(Records of finding words and elements)
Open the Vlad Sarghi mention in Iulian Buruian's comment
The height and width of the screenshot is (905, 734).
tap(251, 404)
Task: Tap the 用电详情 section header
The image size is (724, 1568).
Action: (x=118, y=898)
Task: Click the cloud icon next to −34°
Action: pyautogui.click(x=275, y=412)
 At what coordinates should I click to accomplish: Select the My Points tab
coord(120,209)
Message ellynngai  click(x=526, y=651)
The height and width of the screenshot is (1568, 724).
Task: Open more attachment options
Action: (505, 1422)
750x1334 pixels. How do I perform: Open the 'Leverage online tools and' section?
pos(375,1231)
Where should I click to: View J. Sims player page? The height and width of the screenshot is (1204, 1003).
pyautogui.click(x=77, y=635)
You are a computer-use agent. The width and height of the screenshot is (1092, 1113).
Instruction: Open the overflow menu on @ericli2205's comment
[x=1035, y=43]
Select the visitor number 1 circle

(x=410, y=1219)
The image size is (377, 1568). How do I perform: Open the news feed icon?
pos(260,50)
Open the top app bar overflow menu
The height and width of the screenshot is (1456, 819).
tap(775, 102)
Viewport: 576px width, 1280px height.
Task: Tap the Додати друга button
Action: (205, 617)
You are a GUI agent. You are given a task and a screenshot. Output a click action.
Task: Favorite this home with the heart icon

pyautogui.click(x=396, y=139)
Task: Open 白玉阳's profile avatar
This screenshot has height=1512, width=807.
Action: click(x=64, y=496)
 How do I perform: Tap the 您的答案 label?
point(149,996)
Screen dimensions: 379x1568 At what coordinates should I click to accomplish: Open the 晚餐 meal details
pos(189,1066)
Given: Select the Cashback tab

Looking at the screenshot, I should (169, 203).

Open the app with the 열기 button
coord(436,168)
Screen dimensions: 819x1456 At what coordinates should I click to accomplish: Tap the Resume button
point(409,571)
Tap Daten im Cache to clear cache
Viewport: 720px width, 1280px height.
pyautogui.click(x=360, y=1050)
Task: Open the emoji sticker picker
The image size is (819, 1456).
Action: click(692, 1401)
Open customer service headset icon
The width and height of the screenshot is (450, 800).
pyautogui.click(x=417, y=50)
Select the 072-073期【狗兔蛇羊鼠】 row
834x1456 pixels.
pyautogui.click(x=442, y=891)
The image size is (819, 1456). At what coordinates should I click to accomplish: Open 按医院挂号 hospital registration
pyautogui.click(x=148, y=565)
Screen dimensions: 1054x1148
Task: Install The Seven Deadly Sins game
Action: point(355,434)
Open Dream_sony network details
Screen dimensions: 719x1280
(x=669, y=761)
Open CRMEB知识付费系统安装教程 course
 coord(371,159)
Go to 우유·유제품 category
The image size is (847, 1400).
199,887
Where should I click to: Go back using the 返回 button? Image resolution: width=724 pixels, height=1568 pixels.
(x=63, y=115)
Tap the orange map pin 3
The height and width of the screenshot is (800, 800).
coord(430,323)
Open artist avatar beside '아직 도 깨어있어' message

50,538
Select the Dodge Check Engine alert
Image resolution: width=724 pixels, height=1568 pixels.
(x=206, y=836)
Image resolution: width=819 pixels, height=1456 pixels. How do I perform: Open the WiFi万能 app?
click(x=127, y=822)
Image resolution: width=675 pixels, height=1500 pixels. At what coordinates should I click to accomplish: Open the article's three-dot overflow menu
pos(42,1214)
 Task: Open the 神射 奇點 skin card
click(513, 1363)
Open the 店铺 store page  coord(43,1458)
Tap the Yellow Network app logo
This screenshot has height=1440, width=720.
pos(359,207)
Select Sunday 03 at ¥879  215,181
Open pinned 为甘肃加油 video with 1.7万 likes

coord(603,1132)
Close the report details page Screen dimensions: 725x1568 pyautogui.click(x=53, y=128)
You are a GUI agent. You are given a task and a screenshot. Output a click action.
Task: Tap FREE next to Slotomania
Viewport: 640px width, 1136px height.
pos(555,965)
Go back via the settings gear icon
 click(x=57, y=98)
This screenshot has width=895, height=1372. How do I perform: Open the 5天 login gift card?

▶ [WORK REQUIRED]:
Please count the lines of the records above that contain the string "pyautogui". Reply with that number alone.

▶ [OUTPUT FOR THIS TASK]:
8